To be called mama – Miki Hasegawa

I am a total sucker when it comes to photobooks or series about family and home. Japanese photographer, Miki Hasegawa, focuses her works on maternal love, and social issues revolving around that. The more well-known work, Internal Notebook, is about the emotional cries of children raised in abusive homes (which she started as she was worried she would be doing the same thing to her daughter). She took portraits of those children along with the diaries and notebooks they have kept. The book was made with Yumi Goto at Reminders Photography Stronghold workshops.

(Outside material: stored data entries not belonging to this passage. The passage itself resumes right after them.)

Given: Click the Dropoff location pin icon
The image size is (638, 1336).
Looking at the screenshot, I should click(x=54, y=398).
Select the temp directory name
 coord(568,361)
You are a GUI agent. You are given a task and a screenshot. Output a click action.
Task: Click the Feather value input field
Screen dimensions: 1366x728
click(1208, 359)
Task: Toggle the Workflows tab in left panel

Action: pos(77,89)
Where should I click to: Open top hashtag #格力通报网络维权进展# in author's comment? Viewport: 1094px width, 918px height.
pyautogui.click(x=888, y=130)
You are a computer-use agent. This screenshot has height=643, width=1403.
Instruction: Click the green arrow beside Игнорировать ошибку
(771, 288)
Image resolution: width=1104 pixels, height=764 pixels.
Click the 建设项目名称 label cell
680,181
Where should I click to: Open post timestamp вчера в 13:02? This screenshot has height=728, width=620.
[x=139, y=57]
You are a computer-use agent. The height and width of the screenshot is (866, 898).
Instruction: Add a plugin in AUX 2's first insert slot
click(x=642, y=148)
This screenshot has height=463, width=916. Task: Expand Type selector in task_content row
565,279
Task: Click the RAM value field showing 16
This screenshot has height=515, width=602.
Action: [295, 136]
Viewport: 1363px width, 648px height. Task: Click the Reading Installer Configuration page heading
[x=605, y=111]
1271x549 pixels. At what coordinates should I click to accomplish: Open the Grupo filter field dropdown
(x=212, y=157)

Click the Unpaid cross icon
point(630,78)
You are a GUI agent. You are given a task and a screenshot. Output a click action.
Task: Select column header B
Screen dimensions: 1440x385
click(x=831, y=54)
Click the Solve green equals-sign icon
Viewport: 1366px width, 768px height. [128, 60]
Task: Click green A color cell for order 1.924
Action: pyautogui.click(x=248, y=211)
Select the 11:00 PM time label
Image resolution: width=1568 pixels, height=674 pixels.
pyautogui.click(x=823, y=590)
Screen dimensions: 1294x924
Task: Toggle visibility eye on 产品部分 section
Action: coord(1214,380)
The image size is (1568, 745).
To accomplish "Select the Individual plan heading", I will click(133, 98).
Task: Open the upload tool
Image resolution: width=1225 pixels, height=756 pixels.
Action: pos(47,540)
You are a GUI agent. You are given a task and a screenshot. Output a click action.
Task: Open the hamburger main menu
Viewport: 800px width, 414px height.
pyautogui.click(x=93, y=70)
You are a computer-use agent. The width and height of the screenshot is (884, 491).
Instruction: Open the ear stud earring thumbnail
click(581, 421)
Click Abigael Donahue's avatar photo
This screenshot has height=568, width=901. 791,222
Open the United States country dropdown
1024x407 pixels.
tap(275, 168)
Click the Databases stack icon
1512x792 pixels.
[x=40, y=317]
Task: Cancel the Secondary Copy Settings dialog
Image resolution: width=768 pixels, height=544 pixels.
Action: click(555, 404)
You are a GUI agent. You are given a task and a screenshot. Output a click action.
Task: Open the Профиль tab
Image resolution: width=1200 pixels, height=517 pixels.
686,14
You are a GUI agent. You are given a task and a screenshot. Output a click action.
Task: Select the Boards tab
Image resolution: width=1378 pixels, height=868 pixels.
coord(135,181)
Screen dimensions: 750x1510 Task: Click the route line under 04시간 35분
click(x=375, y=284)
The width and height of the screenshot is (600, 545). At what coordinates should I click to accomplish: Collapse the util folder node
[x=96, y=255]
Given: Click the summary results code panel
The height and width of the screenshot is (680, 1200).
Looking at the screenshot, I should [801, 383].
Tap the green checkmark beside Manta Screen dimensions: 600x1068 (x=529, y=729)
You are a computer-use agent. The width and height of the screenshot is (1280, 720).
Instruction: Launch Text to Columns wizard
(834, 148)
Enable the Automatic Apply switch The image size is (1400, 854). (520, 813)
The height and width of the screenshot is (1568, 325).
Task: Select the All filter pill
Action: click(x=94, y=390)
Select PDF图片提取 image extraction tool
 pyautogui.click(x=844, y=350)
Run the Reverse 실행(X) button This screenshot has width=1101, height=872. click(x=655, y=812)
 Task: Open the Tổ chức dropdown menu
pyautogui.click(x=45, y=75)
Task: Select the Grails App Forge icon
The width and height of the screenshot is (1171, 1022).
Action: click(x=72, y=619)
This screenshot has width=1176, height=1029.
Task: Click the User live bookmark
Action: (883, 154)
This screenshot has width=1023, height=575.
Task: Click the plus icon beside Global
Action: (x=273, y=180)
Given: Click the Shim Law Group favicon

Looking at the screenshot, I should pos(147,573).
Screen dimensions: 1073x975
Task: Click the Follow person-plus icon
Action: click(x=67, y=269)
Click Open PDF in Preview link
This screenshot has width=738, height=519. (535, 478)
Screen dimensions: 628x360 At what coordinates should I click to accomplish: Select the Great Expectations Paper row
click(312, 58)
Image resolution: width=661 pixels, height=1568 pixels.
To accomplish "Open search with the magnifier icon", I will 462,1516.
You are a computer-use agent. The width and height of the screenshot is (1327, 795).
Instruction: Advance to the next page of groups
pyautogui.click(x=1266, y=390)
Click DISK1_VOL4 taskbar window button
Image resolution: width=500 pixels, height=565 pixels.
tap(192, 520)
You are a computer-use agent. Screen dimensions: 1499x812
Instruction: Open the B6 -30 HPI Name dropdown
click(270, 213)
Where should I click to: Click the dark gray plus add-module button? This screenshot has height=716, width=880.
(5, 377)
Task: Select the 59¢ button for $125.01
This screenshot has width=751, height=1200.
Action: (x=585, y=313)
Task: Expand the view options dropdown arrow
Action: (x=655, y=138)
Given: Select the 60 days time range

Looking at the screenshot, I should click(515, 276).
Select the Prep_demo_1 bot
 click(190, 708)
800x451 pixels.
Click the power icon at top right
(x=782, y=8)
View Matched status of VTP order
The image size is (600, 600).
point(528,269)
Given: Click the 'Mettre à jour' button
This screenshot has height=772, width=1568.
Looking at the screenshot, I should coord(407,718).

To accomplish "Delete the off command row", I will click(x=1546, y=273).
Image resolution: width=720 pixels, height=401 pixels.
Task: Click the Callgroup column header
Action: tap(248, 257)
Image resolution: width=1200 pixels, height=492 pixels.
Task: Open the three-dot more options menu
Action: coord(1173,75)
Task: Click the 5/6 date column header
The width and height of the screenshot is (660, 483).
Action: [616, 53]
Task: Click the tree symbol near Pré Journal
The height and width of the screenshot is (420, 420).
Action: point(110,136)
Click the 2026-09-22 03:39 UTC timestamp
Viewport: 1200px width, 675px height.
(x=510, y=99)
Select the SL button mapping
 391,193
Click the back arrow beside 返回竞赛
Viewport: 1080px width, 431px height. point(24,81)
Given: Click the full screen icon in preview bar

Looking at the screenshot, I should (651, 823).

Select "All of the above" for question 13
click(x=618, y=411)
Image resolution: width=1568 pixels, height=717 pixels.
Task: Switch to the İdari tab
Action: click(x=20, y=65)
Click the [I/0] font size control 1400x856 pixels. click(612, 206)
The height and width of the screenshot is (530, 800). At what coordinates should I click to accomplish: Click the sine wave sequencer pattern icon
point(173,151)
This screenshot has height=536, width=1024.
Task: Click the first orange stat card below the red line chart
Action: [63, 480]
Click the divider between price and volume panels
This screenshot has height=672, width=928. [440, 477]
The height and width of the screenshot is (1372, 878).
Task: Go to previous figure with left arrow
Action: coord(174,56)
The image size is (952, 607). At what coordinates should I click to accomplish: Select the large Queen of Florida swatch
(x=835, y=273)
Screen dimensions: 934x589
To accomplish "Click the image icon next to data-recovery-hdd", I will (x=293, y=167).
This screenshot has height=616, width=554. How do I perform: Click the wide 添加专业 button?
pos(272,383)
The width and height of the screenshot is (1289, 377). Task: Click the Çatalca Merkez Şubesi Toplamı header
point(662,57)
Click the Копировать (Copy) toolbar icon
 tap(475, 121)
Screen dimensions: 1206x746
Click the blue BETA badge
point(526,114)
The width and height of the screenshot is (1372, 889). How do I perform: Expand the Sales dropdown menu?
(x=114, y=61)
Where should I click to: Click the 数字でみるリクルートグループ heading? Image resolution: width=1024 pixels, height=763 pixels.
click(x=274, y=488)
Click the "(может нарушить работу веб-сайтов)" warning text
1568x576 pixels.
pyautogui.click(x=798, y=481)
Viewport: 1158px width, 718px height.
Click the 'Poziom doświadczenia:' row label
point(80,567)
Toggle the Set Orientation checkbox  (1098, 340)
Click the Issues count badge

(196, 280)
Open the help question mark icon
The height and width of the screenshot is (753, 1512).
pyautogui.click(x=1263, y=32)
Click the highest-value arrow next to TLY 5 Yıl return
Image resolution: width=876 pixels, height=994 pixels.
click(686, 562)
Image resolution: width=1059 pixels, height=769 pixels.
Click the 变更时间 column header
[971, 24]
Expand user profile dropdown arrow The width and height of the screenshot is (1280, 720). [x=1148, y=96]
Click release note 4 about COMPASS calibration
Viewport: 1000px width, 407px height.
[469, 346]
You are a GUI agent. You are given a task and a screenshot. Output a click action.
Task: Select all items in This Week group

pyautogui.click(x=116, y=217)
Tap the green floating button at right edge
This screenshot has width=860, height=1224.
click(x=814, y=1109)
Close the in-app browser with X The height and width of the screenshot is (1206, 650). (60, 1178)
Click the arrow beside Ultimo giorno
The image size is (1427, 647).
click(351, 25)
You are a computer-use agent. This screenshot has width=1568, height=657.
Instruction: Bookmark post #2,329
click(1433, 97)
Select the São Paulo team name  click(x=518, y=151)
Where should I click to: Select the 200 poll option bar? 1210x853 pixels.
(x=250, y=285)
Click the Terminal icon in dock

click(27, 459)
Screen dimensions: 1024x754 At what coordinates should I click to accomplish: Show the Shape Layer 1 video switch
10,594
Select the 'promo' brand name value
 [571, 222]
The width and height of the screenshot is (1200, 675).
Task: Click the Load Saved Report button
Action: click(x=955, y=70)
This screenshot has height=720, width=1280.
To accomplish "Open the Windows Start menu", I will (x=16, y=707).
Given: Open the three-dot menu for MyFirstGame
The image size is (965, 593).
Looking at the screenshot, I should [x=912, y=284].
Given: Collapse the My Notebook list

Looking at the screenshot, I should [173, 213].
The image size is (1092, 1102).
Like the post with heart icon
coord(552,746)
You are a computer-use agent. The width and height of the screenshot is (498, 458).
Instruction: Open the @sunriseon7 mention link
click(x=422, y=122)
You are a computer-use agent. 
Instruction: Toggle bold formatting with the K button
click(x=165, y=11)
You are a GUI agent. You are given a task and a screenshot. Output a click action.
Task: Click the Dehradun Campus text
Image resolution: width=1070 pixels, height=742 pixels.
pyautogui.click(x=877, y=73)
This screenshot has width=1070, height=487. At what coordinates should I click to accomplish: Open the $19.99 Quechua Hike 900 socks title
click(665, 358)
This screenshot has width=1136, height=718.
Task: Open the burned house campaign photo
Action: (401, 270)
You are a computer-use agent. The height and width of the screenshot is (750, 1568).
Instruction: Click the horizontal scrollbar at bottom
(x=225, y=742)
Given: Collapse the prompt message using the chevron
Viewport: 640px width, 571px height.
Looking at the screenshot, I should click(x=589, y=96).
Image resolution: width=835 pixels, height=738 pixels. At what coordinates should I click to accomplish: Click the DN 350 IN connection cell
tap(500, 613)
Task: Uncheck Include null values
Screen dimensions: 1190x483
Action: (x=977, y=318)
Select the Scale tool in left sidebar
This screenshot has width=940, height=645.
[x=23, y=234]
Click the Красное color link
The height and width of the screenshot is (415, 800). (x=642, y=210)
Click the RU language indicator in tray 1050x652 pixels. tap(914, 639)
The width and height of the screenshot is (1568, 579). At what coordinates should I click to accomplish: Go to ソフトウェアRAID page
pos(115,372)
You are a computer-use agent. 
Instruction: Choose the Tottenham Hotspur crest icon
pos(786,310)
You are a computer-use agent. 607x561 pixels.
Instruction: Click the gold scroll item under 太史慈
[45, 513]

This work was interesting, no doubt, but her other works Jewels, Teck-mac-mah-ya-con and To be called mama caught my eye more. The trilogy talks about her relationship with her daughter, in their everyday life, from seeing the world through her daughter’s eyes, to worrying about her flying away somedays and seeing a glimpse of her feminity. They are all stages of life which are universal between a mother and a child.

When you read the images, there are subtle differences in the feelings you get from the images or the series. Jewels give a more naive and playful point of view, that mirrors the action of a 3 years old child.

© Miki Hasegawa, from the series ‘Jewels’; Source @ Miki Hasegawa

Teck-mac-mah-ya-con has a sense of about to disappear.

© Miki Hasegawa, from the series ‘Teck-mac-mah-ya-con’; Source @ Miki Hasegawa

To be called mama really portrays the feminity of 5 years old as if she is a grown-up lady.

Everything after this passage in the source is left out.